The human immunodeficiency virus, or HIV, is a viral infection that was first identified in the early 1980s. After initial exposure to HIV, people can develop symptoms within two to four weeks, Mayo Clinic reports. Though HIV symptoms can develop throughout the body, stomach symptoms may be of particular discomfort to people infected with this virus.
One of the hallmark symptoms of HIV is chronic diarrhea, the University of California San Francisco Medical Center says. Diarrhea is a stomach symptom that results in frequent bowel movements that produces loose, watery stools. Abdominal pain, cramping or bloating may also accompany diarrhea symptoms in certain people with this virus. Chronic diarrhea increases the amount of water a person's body loses, which can elevate the risk of dehydration. People who experience chronic diarrhea or symptoms of dehydration, such as a persistent headache or dizziness, should contact a doctor for further evaluation and care.
Nausea or Vomiting
Certain people with HIV can develop nausea or vomiting as stomach symptom of this virus, PDRhealth reports. Sensations of nausea, or recurrent episodes of vomiting, can contribute to appetite loss or weight loss in affected people. Nausea and vomiting typically arise during the early stage of HIV infection and may subside within a few weeks of onset.
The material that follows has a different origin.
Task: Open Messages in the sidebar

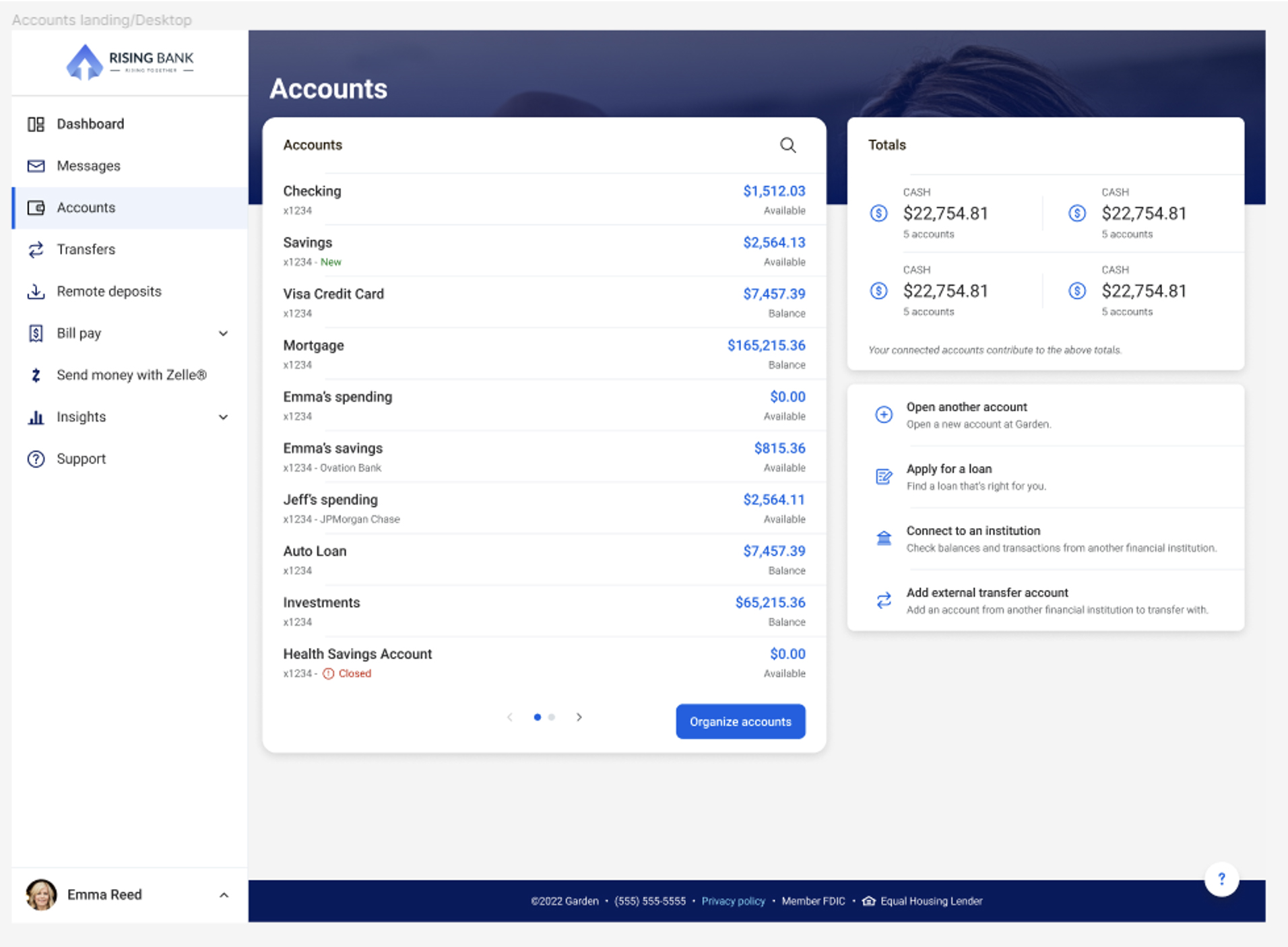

Additional symptoms of HIV infection can include sore throat, fever, swollen lymph glands, fatigue, body aches, headache, skin rash, shortness of breath or cough, according to MayoClinic.com. These symptoms arise due to poor immune system functioning in people with HIV. As HIV advances, these flu-like symptoms can become progressively more severe. Approximately 10 years after initial exposure to this virus, people can develop symptoms of the advanced form of HIV, called AIDS. AIDS symptoms include severe night sweats, significant weight loss, chronic diarrhea, fever and chills, oral infections, fatigue and vision alterations.